* Problem to work on: Only the number is needed: count the lines below that hold the string "agent".

* Source data:
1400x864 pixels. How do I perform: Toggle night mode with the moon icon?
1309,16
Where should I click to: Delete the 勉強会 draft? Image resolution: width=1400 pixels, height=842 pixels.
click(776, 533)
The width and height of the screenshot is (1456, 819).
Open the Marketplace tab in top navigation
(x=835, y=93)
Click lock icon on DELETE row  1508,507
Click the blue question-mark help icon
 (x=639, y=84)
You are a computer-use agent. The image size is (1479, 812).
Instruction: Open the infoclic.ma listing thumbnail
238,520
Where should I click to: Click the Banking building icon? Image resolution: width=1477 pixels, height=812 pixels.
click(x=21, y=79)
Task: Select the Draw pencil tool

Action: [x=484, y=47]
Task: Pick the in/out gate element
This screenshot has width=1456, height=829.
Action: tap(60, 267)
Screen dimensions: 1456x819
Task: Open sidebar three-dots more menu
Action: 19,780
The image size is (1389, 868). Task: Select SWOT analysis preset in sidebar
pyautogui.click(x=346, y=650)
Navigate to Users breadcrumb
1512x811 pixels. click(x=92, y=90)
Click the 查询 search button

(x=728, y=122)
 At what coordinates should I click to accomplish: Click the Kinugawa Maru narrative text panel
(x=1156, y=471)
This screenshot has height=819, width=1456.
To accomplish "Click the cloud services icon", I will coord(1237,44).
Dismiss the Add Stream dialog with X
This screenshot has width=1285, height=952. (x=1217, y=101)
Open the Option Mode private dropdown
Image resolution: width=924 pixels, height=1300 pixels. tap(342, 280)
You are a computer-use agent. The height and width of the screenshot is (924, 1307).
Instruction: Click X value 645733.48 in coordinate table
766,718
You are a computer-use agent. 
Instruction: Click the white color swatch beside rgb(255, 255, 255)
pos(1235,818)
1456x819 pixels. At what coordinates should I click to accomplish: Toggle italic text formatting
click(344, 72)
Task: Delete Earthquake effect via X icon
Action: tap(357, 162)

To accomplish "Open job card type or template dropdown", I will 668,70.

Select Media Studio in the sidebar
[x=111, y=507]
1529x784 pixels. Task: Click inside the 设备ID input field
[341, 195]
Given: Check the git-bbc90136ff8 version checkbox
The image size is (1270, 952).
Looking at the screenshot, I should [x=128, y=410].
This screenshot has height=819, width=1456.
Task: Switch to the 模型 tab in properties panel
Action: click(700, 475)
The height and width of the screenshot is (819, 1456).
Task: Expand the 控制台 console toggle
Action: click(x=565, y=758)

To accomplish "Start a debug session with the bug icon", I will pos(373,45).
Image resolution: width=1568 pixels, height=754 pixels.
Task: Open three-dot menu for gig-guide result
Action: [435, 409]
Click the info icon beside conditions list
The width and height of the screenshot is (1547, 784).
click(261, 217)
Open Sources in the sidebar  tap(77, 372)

* Answer for the task: 3